The Federal Housing Administration’s 203(k) Rehabilitation loan plan offers prospective homebuyers additional incentive to take advantage of the opportunities available in today’s distressed housing market. If you are interested in purchasing a home property with the intention of conducting major renovations, improvements, or repairs to that property, you may be eligible to finance the project by applying for a loan under the FHA 203(k) Rehabilitation plan.
The 203(k) Rehabilitation plan allows the homebuyer to obtain financing that combines into one, fixed-rate mortgage: 1) the purchase cost of the home (as-is), and 2) the assumed costs of the renovating, remodeling, or otherwise rehabilitating the purchased property.
Standard long-term mortgage plans usually require that the homeowner find other means of financing the costs of a rehabilitation project. The 203(k) plan is unique and beneficial because it does not consider the cost of the house at the time of its purchase and the costs required to rehabilitate it as two separate expenses.
The 203(k) plan is perfectly suited for anyone interested in purchasing a “fixer-upper” and turning it into a proud and valuable asset – valuable on a personal level, valuable to its surrounding community, and, not least, valuable as a real financial asset to the homeowner. However, the 203(k) plan is not geared for any specific kind of homeowner, and may well be the smartest mortgage option for anyone who would like to make changes or improvements to a newly purchased home property.
The FHA 203(k) Rehabilitation loan program can be used to convert a one-family dwelling into a two-, three-, or four-family dwelling, thereby allowing the homebuyer to increase the size and earnings potential of the property as a result of the rehabilitation.

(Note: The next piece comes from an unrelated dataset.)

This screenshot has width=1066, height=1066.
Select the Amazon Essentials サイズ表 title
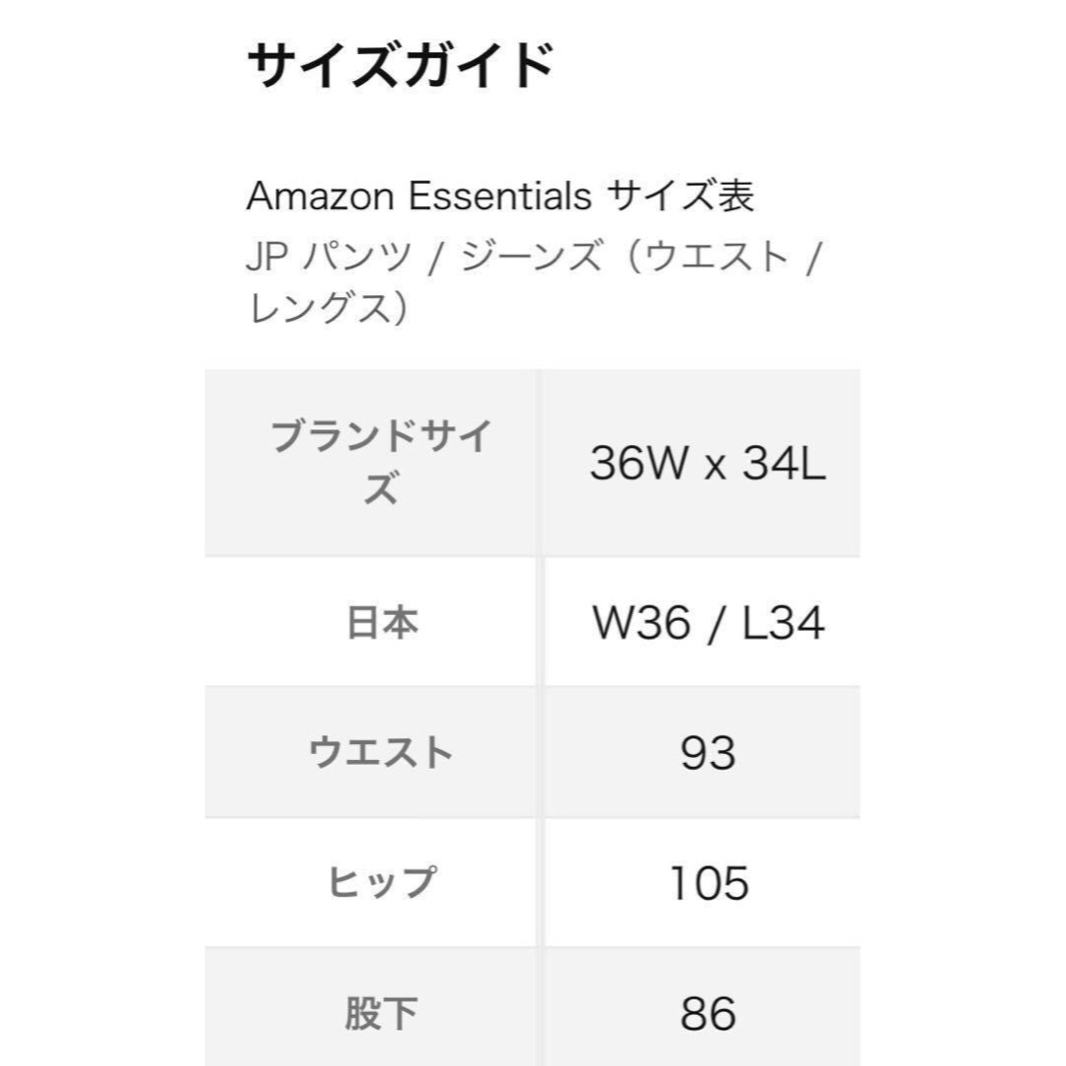(500, 195)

Under the 203(k) plan, an existing multi-unit dwelling may also be reduced to a one- to four-family unit.
. Property eligibility requirements for a 203(k) Rehabilitation loan include:
* The purchased property cannot have more than four single-family units once rehabilitation is complete.
* The owner(s) must occupy the dwelling, or at least one of its units, as their primary residence
* Luxury items and impermanent improvements are not eligible as a cost of rehabilitation.
* The cost of rehabilitating the property must not exceed $35,000, and must meet a $5,000 required minimum.